If you are in the business of “trying to train corrigibility” or “trying to design corrigible systems,” I think understanding that distinction is what the game is about.
If you are trying to argue that corrigibility is unworkable, I think that debunking the intuitive distinction is what the game is about. The kind of thing people often say—like “there are so many ways to mess with you, how could a definition cover all of them?”—doesn’t make any progress on that, and so it doesn’t help reconcile the intuitions or convince most optimists to be more pessimistic.
(Obviously all of that is just a best guess though, and the game may well be about something totally different.)
Thanks!
The approach relies on identifying all the reward sub-spaces with this inversion property?
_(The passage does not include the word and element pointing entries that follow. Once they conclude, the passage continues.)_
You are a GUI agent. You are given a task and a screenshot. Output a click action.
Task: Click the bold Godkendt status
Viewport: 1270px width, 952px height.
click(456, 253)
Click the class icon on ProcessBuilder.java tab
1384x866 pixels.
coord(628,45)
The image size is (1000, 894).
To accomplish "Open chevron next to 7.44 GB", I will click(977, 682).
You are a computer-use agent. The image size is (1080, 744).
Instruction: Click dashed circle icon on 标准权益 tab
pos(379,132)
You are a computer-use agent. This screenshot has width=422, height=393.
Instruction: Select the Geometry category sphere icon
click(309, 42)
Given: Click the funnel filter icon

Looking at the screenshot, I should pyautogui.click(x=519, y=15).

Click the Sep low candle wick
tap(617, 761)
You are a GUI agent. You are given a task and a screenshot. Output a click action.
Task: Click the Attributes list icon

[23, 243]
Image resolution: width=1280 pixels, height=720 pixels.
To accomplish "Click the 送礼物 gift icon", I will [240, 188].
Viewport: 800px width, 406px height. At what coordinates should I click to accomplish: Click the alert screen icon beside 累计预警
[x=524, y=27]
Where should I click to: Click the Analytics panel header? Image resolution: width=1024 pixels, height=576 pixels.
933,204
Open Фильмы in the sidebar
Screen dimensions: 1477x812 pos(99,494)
That seems very difficult.
I don’t think it’s good enough to identify these spaces and place barriers in the reward function. (Analogy: SGD works perhaps because it’s good at jumping over such barriers.) Presumably you’re actually talking about something more analogous to a penalty that increases as the action in question gets closer to step 4 in all the examples, so that there is nothing to jump over.
Even that seems insufficient, because it seems like a reasoning system smart enough to have this problem in the first case can always add a meta term and defeat the visibility constraint. E.g. “if I do X that you wouldn’t like and you don’t notice it, that’s bad; but if you don’t notice that you don’t notice it, then maybe it’s OK.”
Maybe one can defeat all meta terms that involve not noticing something with one rule about meta terms, but that’s not obvious to me at all, especially if we’re talking about a reward function rather than the policy that the agent actually learns.
This isn’t how I’m thinking about it.